Christmas is not only the season when we reach out to friends and family, but also a time when many of us make charitable contributions. This year
Rives Audio and several acoustical treatment manufacturers, inlcuding
RPG,
RealTraps, and
Quest AI, will donate generously to a non-profit organization called Vietnam Relief Effort (VRE). We’re writing to ask you to join us help the VRE, which plays a crucial role in helping to rebuild Vietnamese villages ravaged by floods and provides desperately needed medical care and education.
Why do we feel so strongly about the VRE? It started in the spring of 2003, when I first met Chinh Chu, the Director of the Blackstone Group on Wall Street and, incidentally, a passionate audiophile. He had contracted with our company to design the ultimate listening room. Some of the design efforts and materials research we did for him went well beyond any prior project. And as the project progressed, I learned about his amazing American success story.
Chinh and his parents were Vietnamese refugees who emigrated to the US in 1975. He was 8 years old. His family possessed nothing more than the clothes on their back. His father, who had been a physician in Vietnam, learned English and went back to school. He soon resumed his medical practice. Like many immigrants, his father prized education and put six children, now all successful professionals, through school. Today, Chinh’s drive and business smarts have made him one of the most successful investors on Wall Street. His passion for business is surpassed only by his love for music and his wife Ha Phuong, a Vietnamese pop music star. I was fortunate enough to attend his wedding anniversary celebration at his home, which featured musical acts from Vietnam.
Sometimes extraordinarily successful people who have worked their way up forget the past and the less fortunate. Not Chinh. He regularly travels to Vietnam and tells stories of people working for a full day to earn only one dollar. He says, “It keeps me grounded.”
A philanthropist who fervently believes in education, he has established a Vietnam Relief Effort campaign.
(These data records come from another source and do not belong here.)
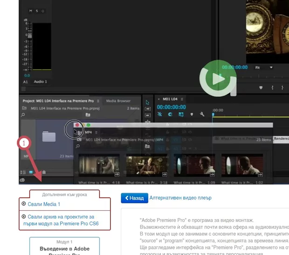Click the wrench timeline settings icon

point(202,114)
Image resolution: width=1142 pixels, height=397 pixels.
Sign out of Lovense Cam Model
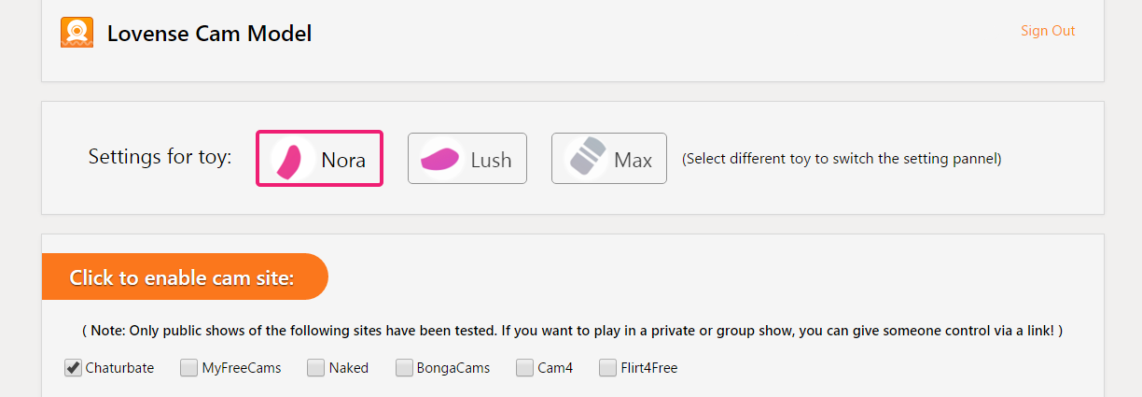(x=1048, y=31)
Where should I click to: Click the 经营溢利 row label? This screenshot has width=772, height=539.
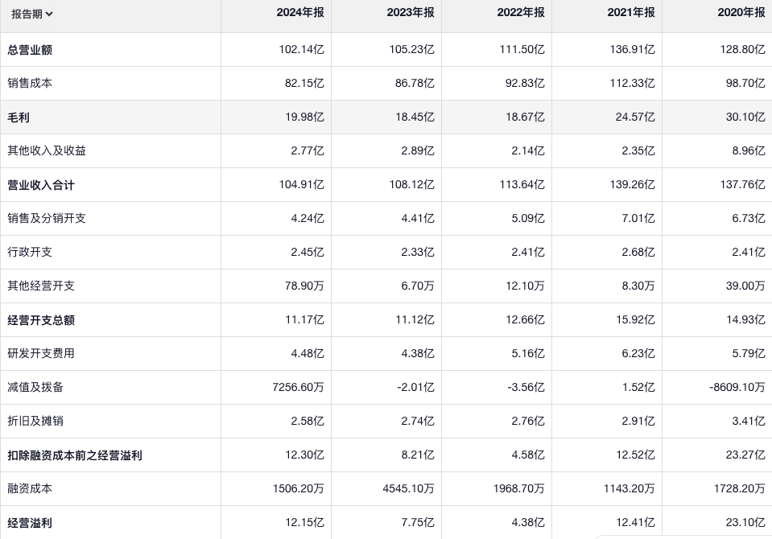coord(30,523)
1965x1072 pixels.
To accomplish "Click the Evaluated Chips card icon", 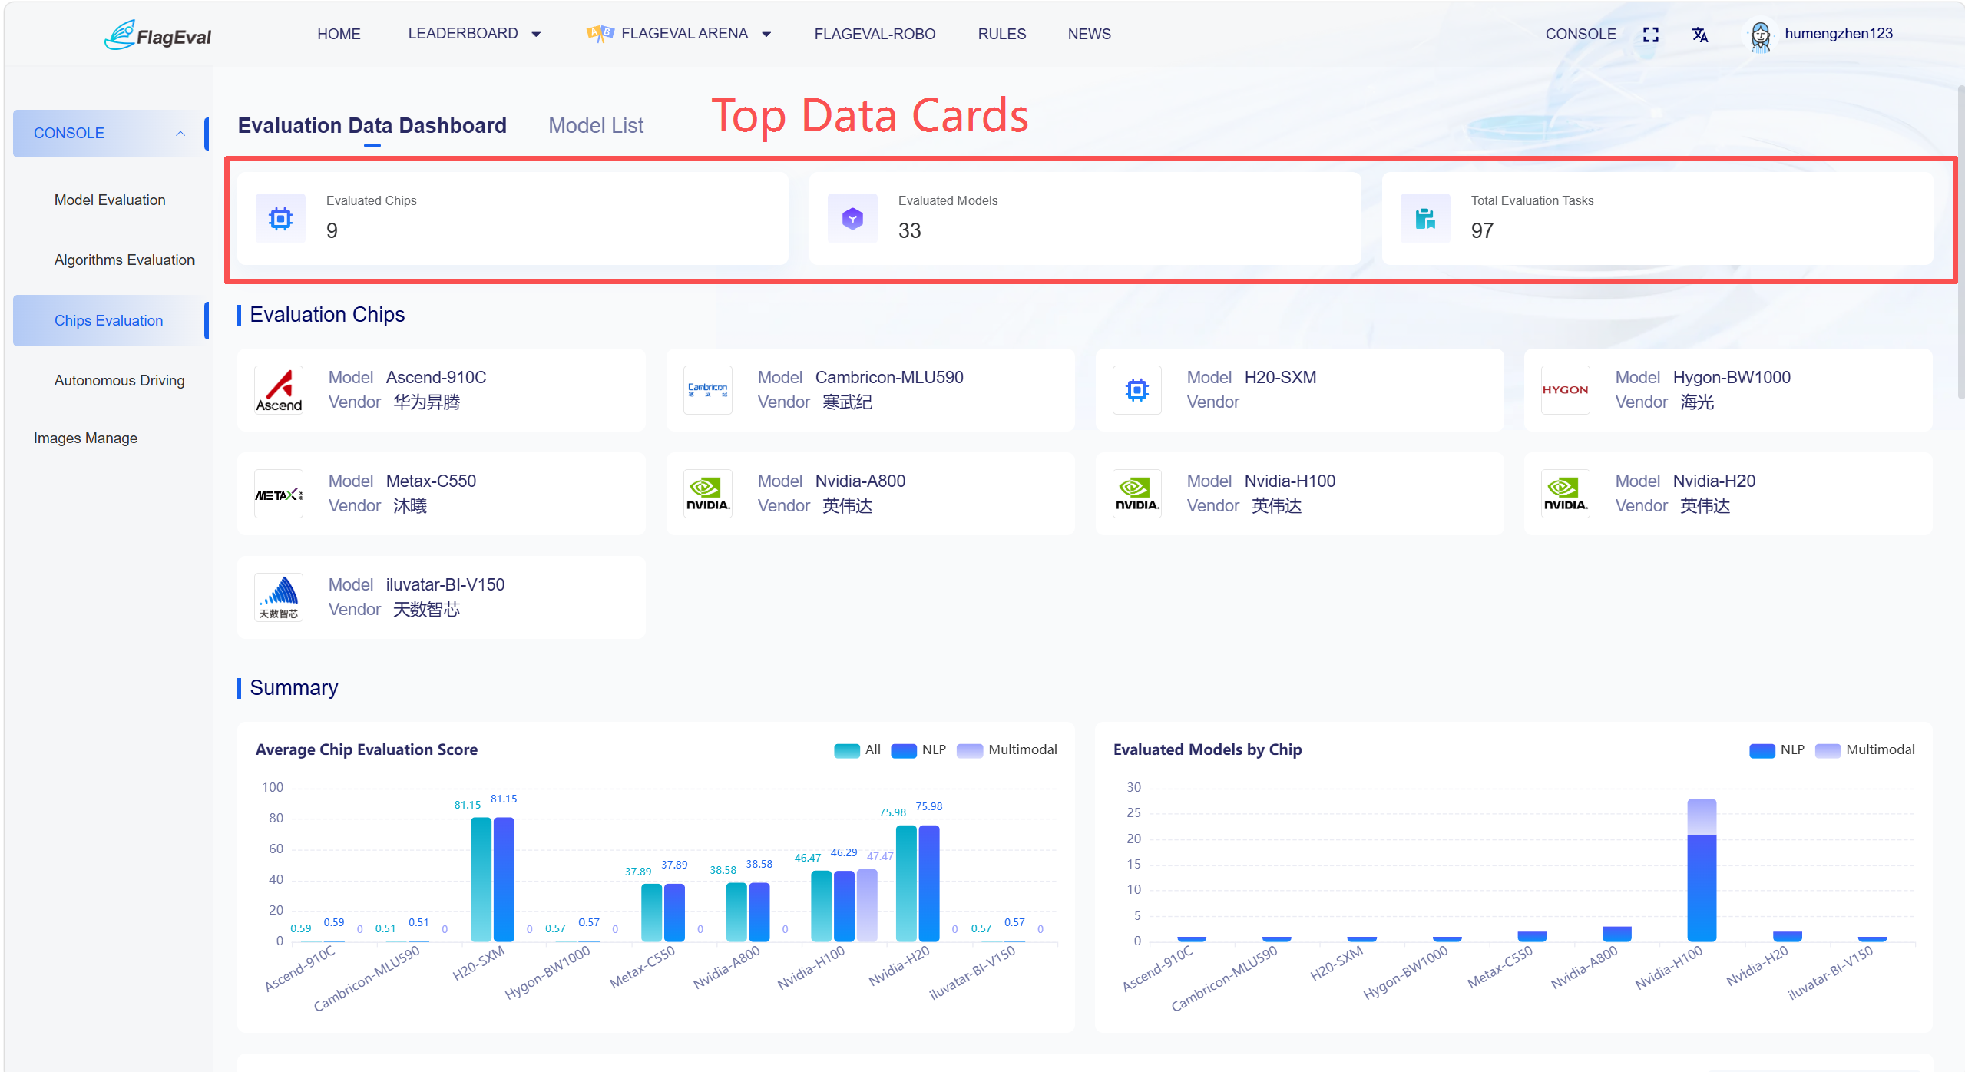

The organization makes numerous efforts to improve the daily lives of the Vietnamese--schools need the most basic equipment like pencils, chairs, tables, not to mention computers. Perhaps one of the VRE’s most essential missions is bringing Vietnamese doctors to the U.S. for training.
You can find out more about this remarkable organization at www.vietnamrelief.org. Through our efforts with the VRE the Vietnamese people will be able dramatically to improve their lives. Please join us in aiding this vital cause.